We have the same problem, that adding and deleting new/old partitions takes a lot of time, however when we met this problem id=101900 and database was restarted, just few GB were used in buffer, it was executed in ms:

mysql> ALTER TABLE table_name ADD PARTITION (PARTITION p202250 VALUES LESS THAN ('2022-12-12'));
Query OK, 0 rows affected (0.09 sec)
Records: 0  Duplicates: 0  Warnings: 0
mysql>

however when doing it with higher uptime it's always:

mysql> ALTER TABLE table_name ADD PARTITION (PARTITION p202248 VALUES LESS THAN ('2022-11-28'));
Query OK, 0 rows affected (10.57 sec)
Records: 0  Duplicates: 0  Warnings: 0

And what is interesting when doing it in a sequence, 2nd execution is always short (today I have deleted some data, so it was a little bit faster):

mysql> ALTER TABLE table_name ADD PARTITION (PARTITION p202251 VALUES LESS THAN ('2022-12-21'));
Query OK, 0 rows affected (6.20 sec)
Records: 0  Duplicates: 0  Warnings: 0

mysql> ALTER TABLE table_name ADD PARTITION (PARTITION p202252 VALUES LESS THAN ('2022-12-26'));
Query OK, 0 rows affected (0.18 sec)
Records: 0  Duplicates: 0  Warnings: 0

and the same is with droping:
mysql> ALTER TABLE table_name DROP PARTITION p202149;
Query OK, 0 rows affected (7.15 sec)
Records: 0  Duplicates: 0  Warnings: 0

mysql> ALTER TABLE table_name DROP PARTITION p202150;
Query OK, 0 rows affected (0.09 sec)
Records: 0  Duplicates: 0  Warnings: 0
[24 Jan 2023 12:07] Tim Gustafson
I've done a bit more testing, and we seem to have narrowed this down to innodb_flush_method being set to O_DIRECT, and the database catalog moving from MyISAM (in 5.7) to InnoDB (in 8.0).

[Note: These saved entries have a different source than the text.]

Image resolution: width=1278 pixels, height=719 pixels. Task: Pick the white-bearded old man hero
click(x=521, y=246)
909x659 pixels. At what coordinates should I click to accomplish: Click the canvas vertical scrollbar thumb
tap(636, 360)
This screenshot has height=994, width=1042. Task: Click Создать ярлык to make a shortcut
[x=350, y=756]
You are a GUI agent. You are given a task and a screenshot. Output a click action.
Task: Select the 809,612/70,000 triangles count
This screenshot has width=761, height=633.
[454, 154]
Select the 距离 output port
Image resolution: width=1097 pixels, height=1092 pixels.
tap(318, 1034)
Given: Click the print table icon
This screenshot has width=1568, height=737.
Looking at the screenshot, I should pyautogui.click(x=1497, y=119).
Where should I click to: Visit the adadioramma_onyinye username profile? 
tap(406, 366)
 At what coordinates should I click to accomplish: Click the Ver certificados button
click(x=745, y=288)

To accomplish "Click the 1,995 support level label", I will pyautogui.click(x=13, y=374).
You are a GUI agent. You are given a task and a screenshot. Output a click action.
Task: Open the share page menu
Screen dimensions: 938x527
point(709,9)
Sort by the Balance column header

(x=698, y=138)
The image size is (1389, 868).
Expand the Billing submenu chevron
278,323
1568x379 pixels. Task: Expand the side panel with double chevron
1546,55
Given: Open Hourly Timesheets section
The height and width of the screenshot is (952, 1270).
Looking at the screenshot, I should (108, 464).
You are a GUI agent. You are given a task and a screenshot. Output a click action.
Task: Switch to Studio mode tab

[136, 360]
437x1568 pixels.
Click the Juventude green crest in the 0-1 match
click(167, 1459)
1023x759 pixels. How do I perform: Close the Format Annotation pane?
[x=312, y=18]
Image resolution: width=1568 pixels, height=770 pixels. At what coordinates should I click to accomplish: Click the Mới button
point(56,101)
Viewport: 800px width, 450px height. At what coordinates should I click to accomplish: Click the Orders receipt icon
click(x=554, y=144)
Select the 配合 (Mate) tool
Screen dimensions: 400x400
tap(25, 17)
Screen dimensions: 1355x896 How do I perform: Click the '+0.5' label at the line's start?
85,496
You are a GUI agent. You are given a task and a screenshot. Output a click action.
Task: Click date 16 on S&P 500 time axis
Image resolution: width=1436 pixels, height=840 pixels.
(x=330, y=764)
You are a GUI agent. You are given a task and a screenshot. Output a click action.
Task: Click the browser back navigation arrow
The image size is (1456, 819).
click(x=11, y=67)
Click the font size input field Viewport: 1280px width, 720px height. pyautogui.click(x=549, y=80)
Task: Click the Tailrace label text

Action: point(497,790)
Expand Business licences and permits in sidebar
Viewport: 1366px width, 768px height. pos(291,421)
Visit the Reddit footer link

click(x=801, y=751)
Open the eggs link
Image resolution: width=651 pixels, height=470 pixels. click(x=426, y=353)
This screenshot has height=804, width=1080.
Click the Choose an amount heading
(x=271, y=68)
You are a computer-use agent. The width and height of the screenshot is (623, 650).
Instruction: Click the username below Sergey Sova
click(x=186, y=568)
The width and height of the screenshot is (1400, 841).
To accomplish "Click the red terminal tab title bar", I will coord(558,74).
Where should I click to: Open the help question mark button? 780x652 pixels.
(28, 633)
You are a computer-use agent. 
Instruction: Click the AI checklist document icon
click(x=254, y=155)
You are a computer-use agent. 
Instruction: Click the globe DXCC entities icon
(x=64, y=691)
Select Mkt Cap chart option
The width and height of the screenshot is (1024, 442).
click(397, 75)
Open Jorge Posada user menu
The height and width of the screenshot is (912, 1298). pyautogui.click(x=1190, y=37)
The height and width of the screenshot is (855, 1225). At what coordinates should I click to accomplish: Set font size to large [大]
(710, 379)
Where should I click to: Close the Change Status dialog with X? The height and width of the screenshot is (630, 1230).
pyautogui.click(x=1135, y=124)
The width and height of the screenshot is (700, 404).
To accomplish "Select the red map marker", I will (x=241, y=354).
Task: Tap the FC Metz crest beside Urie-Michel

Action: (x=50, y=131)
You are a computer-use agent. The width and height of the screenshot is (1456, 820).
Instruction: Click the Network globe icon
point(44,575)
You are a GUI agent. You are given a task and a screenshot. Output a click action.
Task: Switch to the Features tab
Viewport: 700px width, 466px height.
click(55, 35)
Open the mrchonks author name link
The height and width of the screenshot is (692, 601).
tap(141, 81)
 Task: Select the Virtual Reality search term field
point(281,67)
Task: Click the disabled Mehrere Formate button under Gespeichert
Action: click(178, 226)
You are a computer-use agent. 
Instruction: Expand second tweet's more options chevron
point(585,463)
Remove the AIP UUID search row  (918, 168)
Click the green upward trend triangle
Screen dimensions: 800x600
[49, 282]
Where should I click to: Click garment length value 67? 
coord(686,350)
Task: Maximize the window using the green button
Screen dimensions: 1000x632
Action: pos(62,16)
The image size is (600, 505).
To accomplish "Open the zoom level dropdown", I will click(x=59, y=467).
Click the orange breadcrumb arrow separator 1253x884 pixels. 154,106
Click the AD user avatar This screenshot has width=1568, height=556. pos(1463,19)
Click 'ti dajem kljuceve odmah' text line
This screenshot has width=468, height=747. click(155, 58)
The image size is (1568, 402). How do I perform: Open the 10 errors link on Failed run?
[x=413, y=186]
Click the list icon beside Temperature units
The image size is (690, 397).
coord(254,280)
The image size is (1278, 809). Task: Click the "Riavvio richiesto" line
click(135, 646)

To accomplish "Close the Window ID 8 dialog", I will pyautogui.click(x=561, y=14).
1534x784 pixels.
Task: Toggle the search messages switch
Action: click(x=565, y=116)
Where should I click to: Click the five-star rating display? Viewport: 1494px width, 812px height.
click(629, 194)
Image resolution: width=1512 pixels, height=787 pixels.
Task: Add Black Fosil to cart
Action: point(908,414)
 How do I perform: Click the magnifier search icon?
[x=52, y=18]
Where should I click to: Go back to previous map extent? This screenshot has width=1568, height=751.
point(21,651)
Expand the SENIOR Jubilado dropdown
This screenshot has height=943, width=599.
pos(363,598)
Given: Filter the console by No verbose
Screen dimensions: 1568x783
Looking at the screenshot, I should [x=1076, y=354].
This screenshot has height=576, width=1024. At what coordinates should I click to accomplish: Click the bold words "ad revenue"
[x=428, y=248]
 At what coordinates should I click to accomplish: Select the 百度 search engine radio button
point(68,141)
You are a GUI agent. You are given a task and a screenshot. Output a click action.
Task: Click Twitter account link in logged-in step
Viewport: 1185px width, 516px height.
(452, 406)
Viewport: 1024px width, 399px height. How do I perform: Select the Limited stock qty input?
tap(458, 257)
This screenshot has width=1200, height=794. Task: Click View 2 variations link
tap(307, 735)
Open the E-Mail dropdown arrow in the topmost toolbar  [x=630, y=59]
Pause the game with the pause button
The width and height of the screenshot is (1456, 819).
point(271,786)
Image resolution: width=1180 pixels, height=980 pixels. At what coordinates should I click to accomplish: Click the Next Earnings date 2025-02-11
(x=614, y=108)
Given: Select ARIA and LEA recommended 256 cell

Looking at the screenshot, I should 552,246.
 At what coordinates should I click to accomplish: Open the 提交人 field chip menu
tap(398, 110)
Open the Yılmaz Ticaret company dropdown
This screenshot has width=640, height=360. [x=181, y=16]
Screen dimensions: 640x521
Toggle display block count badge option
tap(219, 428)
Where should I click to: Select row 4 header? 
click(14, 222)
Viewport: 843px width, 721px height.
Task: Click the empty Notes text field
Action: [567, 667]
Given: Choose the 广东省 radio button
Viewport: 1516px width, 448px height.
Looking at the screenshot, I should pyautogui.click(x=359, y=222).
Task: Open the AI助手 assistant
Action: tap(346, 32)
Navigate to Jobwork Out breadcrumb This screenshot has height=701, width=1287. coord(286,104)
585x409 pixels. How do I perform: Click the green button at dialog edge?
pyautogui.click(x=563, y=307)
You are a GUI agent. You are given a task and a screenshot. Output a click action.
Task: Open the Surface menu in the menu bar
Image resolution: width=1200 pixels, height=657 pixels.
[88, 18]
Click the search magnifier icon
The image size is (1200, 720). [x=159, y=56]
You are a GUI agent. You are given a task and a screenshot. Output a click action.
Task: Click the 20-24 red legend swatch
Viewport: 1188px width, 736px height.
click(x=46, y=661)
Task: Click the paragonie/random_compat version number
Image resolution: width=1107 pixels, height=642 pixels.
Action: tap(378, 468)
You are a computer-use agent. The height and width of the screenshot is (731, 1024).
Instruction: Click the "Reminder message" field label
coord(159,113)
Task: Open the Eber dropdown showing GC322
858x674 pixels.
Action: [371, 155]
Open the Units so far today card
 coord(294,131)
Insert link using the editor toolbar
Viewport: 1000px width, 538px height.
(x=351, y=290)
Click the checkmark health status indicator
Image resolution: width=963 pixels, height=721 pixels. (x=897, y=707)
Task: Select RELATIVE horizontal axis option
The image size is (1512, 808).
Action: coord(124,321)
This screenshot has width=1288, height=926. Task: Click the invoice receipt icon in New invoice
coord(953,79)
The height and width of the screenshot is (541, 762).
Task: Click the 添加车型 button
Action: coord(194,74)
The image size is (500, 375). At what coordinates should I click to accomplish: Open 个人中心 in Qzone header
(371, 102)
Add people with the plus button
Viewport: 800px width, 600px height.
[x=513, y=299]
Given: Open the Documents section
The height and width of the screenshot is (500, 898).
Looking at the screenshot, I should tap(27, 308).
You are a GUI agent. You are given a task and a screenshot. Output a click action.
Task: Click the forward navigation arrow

We observe a difference of up to three orders of magnitude in the amount of time it takes to do table partition maintenance on a MySQL 8.0 server with innodb_flush_method set to O_DIRECT, and under heavy load.

2023-01-12 17:35:32.1961: Version: 5.7.40-log
2023-01-12 17:35:32.1961: Total Inserts: 331400
2023-01-12 17:35:32.1961: Partition Maintenance Duration:
2023-01-12 17:35:32.1961:   During Setup: 812
2023-01-12 17:35:32.1961:   After 1 Minute(s): 1234
2023-01-12 17:35:32.1961:   After 10 Minute(s): 852
2023-01-12 17:35:32.1961:   After 60 Minute(s): 728

2023-01-12 17:35:32.1962: Version: 8.0.31
2023-01-12 17:35:32.1962: Total Inserts: 368393
2023-01-12 17:35:32.1962: Partition Maintenance Duration:
2023-01-12 17:35:32.1962:   During Setup: 1035
2023-01-12 17:35:32.1962:   After 1 Minute(s): 968
2023-01-12 17:35:32.1962:   After 10 Minute(s): 5492
2023-01-12 17:35:32.1962:   After 60 Minute(s): 65695

I think it's fair to say that it ought to be at least documented somewhere.

I think it's also worth looking at why this takes so long when O_DIRECT is in use, and why the partition maintenance time increases (roughly linearly, it seems to me) with the duration since the last partition maintenance took place.
[24 Jan 2023 12:08] Tim Gustafson
Apologies, I should have said "two orders of magnitude", not three.
[31 Jan 2023 10:32] Marek Kretkiewicz
Regarding this correlation which you can see: time of operation on partition and duration od this operation.

Do you think that it can be simply related with number of data in innodb_buffer_pool ?
Longer time, less data in buffer, more time to load to buffer.

What about innodb_adaptive_hash_index parameter?
In this incident id=101900 there is information that when it's enabled, operations on partitions take 5x more time.
[27 Feb 2023 16:05] Marek Kretkiewicz
For your information we have switched off innodb_adaptive_hash_index parameter and thanks to it decreased time from ~10s to 0.2s when adding new partition.

It's for sure related to case id=101900.